For us, of course, The Mall wasn’t a tool, a place where you go to buy things … though, to be fair, we did buy things (especially food, movie tickets, and arcade tokens) when we were there. It was a context, a place where we met and socialized, the physical equivalent (as danah boyd points out in It’s Complicated: The Social Lives of Networked Teens) of the virtual space in which teenagers meet and socialize today. Was it a learning context? It certainly was a place for informal learning … and I’m reminded that older generations were suspicious and fearful of that context, and that education reformers of that era produced a book (which I’ve read several times) called The Shopping Mall High School.
But then I left Former School and began my virtual work with the Latin Family at District Q, District Y, and the Gifted Homeschoolers. After a few weeks, I realized that “Technology” was, in fact, our learning context and not just a set of learning tools. Without our Virtual Classroom, our Google Drive documents and forms, and the Tres Columnae Project site, would our shared work even be possible? Even when the Virtual Classroom is down or the site is loading slowly, “Technology” is more than just a tool or even a set of tools.
“The thing that I love about it,” I told my neighbor O at our Thanksgiving Day gathering, “is that I still get to do all the things I love about teaching face to face, but I don’t have to do the things I dislike.

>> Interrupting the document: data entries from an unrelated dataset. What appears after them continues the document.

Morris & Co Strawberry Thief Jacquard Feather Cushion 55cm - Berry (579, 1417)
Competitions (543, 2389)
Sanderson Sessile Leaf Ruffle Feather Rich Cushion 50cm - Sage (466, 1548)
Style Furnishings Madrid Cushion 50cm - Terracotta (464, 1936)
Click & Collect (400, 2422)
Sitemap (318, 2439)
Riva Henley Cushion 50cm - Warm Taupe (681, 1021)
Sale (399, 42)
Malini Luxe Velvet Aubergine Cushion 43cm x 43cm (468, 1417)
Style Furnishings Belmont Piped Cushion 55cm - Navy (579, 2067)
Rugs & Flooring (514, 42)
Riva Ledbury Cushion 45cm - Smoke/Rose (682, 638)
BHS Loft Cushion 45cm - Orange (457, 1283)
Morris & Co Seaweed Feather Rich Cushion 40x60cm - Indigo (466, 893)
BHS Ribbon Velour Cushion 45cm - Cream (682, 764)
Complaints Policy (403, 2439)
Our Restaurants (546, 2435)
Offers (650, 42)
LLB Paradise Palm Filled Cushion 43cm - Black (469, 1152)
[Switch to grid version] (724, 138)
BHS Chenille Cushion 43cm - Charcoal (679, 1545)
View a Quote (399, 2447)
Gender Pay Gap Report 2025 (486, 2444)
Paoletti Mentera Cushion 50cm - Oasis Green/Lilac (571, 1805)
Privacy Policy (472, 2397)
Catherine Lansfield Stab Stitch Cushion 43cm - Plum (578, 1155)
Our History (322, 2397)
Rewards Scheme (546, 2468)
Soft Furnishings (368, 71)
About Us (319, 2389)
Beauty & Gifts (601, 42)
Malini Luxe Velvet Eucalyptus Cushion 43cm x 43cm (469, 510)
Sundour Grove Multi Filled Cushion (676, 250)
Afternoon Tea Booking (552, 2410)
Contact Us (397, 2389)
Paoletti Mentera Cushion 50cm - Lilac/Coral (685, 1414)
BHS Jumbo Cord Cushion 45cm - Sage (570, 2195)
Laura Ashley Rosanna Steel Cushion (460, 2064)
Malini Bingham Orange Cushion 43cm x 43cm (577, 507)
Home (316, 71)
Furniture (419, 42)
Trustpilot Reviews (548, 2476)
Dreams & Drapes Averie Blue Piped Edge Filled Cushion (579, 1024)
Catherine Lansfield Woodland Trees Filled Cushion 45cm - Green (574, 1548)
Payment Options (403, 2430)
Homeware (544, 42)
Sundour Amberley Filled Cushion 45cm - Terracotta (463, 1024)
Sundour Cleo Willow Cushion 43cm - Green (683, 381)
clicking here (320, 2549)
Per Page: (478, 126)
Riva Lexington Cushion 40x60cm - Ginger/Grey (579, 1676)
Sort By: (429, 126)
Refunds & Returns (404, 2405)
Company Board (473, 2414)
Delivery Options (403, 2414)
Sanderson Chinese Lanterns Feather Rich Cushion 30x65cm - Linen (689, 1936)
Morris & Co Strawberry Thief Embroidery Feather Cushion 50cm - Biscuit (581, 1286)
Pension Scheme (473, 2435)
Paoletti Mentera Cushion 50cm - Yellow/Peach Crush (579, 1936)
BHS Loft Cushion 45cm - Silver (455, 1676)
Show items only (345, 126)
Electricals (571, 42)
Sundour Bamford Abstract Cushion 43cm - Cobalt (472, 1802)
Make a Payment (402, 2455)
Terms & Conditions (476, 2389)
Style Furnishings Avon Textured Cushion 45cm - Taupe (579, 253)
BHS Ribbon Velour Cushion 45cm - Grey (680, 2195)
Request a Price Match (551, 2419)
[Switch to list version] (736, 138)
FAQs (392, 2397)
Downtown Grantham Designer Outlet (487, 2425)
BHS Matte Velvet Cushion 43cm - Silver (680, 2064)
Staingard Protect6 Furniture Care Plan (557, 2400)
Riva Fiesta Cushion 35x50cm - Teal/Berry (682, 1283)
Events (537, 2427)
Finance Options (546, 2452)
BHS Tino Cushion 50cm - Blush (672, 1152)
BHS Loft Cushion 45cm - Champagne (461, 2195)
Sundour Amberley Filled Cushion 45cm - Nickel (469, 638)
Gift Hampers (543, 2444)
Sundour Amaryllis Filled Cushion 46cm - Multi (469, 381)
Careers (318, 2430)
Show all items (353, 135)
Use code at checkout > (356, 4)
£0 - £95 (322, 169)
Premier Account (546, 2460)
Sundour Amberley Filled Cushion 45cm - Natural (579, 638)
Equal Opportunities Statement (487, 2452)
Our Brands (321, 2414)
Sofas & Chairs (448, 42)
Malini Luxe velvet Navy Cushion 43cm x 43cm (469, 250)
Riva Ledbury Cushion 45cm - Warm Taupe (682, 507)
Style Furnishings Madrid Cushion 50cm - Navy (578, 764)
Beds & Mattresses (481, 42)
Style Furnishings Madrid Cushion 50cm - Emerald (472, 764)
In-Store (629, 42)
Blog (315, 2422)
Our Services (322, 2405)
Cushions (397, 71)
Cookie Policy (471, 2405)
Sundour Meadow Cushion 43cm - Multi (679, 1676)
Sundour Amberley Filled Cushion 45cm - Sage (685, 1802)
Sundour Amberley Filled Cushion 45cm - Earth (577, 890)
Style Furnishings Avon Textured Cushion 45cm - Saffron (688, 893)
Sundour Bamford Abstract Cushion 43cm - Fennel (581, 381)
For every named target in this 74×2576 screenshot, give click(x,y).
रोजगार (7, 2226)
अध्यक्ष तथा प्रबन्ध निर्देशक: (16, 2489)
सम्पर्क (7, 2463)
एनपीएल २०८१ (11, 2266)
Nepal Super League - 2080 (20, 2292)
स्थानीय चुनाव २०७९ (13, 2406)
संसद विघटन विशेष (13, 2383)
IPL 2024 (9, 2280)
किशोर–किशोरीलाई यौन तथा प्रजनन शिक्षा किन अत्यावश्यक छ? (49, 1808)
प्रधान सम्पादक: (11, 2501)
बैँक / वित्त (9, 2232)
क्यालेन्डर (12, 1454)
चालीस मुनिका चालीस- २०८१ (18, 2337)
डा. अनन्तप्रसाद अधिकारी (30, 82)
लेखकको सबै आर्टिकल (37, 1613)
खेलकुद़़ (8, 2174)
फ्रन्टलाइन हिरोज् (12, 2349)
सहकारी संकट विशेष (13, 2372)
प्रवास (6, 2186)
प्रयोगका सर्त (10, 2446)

And we can actually build deeper relationships more quickly because everybody has a personal, private way to ask questions if they need to.” That’s a different context for teaching and learning, not just a different tool set. But without Dr. Talbert’s terminology, I’d still be struggling to express what’s different and why.
Contexts are important, not least because they influence the kinds of tools we use and the ways we use our tools. At Former School, where the physical context was deliberately designed for information transmission at a time when information was limited and scarce, it only makes sense that “Technology” would be seen as a tool … and not necessarily a desirable, useful tool, either. That One Ms. X, who left a few years ago, was perfectly happy to use a SmartBoard as a screen for “her” overhead projector and handwritten transparencies … and that made sense because Ms. X was in the information transfer business, and handwritten transparencies are more reliable and easier for that.
I just realized it’s significant that there are tables in the center of the “computer lab” at District Y where the Latin Family meets. At Former School, there were rows of computers that mimic rows of desks. Is that why it’s been easier to build and sustain a Joyful Learning Community there? What other contextual features have influenced us, and what other discoveries await?